**REQUIRED WORK:**
Collect each line of the records in which the word "click" appears, and copy those lines in full.

**DATASET EXTRACT:**

Segment Open

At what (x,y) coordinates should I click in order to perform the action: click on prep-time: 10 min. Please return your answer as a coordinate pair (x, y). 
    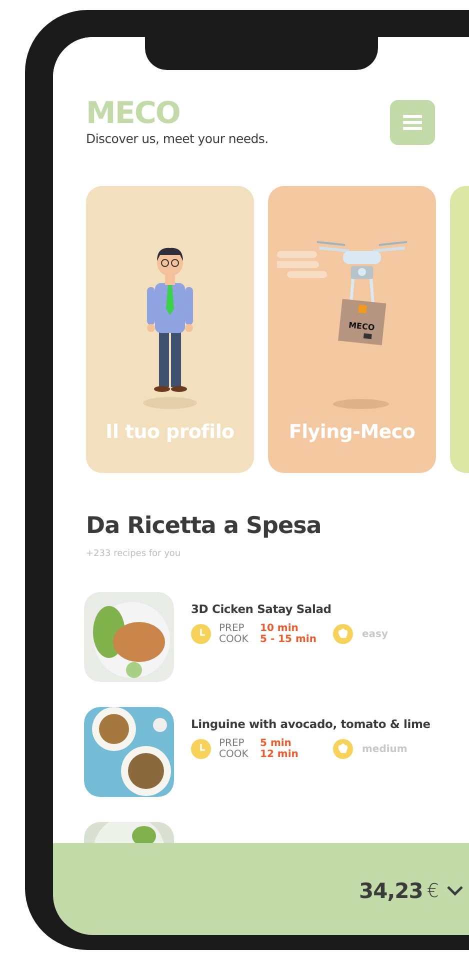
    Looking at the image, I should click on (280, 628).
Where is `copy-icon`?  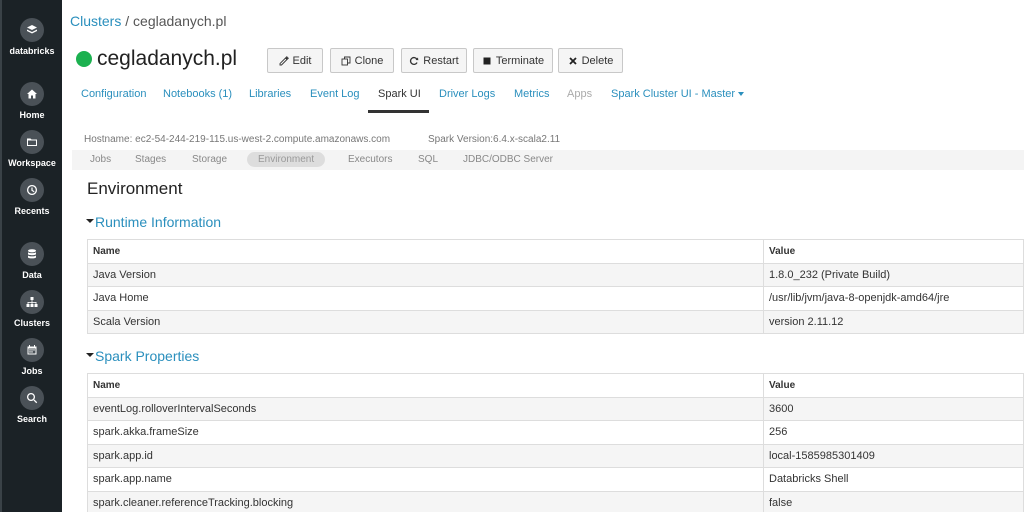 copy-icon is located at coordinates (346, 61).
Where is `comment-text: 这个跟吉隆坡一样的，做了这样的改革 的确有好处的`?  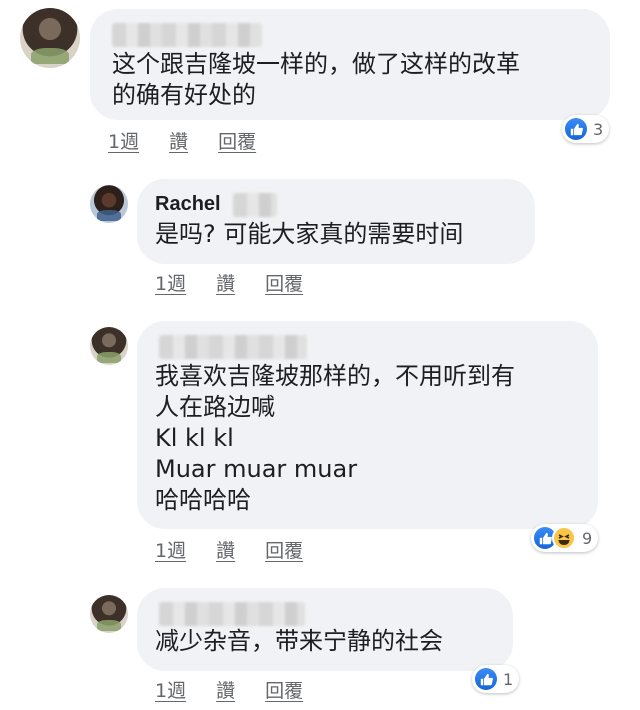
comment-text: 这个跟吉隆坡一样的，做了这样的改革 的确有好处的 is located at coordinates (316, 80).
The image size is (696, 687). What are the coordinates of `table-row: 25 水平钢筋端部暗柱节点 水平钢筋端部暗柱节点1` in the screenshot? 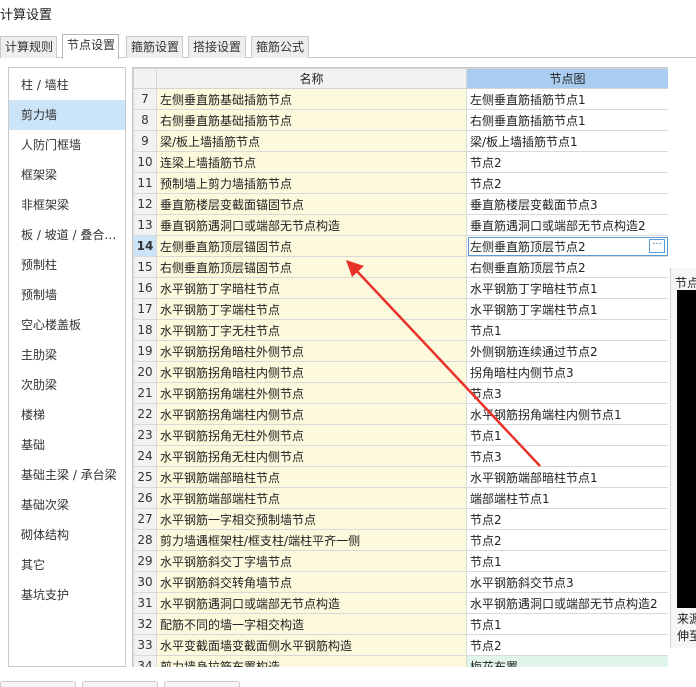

Segment Closed

**WRITTEN ANSWER:**
At what (x,y) coordinates should I click in order to perform the action: click on prep-time: 10 min. Please return your answer as a coordinate pair (x, y). 
    Looking at the image, I should click on (280, 628).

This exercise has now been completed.